Aim of the exercise -
Lift every line from the entries that includes the word "computer".

== Supplied material

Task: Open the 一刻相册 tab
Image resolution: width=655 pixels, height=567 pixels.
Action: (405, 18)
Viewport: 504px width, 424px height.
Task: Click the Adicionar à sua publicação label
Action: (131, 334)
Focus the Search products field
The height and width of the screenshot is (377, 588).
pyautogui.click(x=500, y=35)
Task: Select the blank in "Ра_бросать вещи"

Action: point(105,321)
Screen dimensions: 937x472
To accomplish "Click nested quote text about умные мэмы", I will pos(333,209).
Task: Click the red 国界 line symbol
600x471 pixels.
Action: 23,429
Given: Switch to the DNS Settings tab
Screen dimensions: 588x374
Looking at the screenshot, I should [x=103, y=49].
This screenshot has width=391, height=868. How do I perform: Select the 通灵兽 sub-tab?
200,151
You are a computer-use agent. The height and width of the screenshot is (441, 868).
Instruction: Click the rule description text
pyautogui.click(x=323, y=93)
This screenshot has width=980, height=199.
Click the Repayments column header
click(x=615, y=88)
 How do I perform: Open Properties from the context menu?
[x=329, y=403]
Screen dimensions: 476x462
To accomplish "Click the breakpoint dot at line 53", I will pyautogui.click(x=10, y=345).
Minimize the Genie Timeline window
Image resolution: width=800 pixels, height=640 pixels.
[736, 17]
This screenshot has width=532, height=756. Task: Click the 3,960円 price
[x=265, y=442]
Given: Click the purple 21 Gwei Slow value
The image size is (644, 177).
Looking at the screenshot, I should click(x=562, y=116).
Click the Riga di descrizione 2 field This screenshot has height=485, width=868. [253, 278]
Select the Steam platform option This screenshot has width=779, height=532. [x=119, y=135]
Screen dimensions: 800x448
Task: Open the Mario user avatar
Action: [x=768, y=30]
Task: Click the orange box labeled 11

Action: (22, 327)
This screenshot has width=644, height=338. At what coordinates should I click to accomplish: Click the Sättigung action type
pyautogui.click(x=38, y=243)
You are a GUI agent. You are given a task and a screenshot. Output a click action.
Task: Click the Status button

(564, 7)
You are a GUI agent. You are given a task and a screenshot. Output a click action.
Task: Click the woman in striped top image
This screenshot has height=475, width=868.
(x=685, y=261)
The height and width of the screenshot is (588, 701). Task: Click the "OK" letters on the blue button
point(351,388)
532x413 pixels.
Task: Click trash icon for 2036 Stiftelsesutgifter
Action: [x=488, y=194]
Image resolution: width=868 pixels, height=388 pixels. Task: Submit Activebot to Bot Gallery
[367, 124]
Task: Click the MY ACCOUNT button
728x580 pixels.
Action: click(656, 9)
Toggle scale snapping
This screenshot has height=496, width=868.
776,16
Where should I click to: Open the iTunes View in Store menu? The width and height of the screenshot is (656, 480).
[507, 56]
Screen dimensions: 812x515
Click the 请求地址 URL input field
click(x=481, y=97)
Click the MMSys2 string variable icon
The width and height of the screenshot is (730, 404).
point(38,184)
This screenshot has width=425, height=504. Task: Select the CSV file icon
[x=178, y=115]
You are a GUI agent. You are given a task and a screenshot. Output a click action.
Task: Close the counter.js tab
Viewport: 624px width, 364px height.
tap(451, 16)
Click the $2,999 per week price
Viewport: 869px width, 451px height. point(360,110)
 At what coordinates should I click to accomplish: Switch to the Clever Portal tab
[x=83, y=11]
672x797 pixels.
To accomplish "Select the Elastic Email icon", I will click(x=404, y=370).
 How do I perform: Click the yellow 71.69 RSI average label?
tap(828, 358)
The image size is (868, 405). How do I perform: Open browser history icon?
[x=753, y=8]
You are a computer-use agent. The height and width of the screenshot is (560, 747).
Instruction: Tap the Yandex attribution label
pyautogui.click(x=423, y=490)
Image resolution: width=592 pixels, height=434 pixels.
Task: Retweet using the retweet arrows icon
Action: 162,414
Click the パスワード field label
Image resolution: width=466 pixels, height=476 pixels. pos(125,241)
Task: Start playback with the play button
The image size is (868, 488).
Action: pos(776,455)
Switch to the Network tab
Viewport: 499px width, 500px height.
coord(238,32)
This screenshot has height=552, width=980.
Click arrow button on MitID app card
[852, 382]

====

Answer to the exercise -
You are a computer-use agent. The height and width of the screenshot is (441, 868).
You are a computer-use agent. The height and width of the screenshot is (560, 747).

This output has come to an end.